Exercise 2 cuda

CUDA vector add

The goal of this second exercise is to understand how to create a simple CUDA application. In this case, we will implement a vector addition method using the GPU.

To enable CUDA development on todi, run the command

module load cudatoolkit

This command will activate the nvcc compiler and the environment required to run CUDA applications. Download or copy to your home directory the content of the “cuda” directory from the exercise course page (you should have done this already by cloning the repository -- see previous page).

There is a single file (vectorAdd.cu) that contains both the host and device code. To compile it, simply run:

nvcc vectorAdd.cu

An a.out file will be generated. If you try to run it, you will get an initialization error (“unable to set device”). You need to allocate some resources this time, in order to get access to a GPU. Simply run:

salloc –N 1

to book one node for 1 hour. You should now be able to run the a.out example just compiled through:

aprun a.out

Have a look at the source code (e.g., using gedit) to understand what this application is doing. By reusing the CscsTimer class previously introduced, measure the time taken to copy memory to/from the device and to run the kernels.
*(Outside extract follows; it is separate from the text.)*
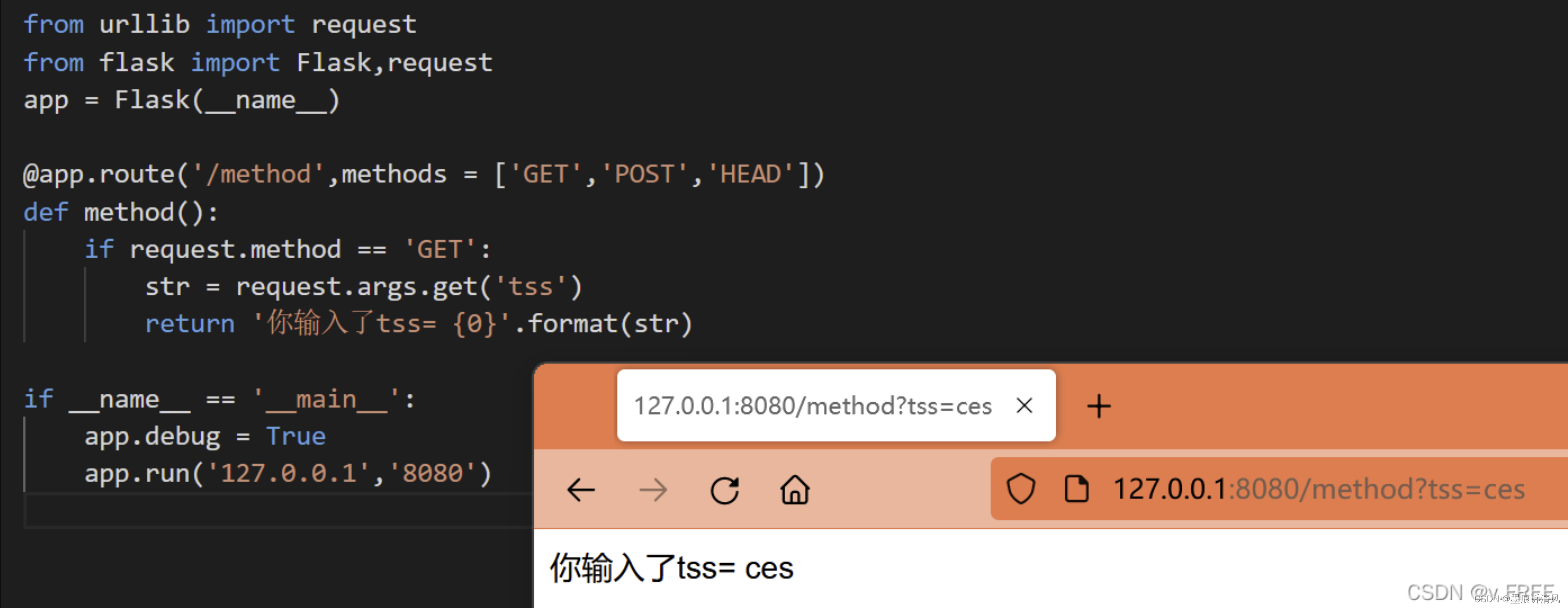The width and height of the screenshot is (1568, 608).
Task: Click the address bar URL text
Action: click(x=1318, y=489)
Use a larger set of vectors. How can you optimize the thread grid and thread block sizes used to run these kernels? How far can you push the vector sizes?

Try to optimize memory access by using pinned memory instead of pageable memory. Do you see any speedup? Try to use asynchronous memory copy. What do you have to take in account when using asynchronous memory copy? Refactor the source code into a quadratic equation solver. Given a, b and c, it should return x (you can cheat and always return a single solution even when two are available).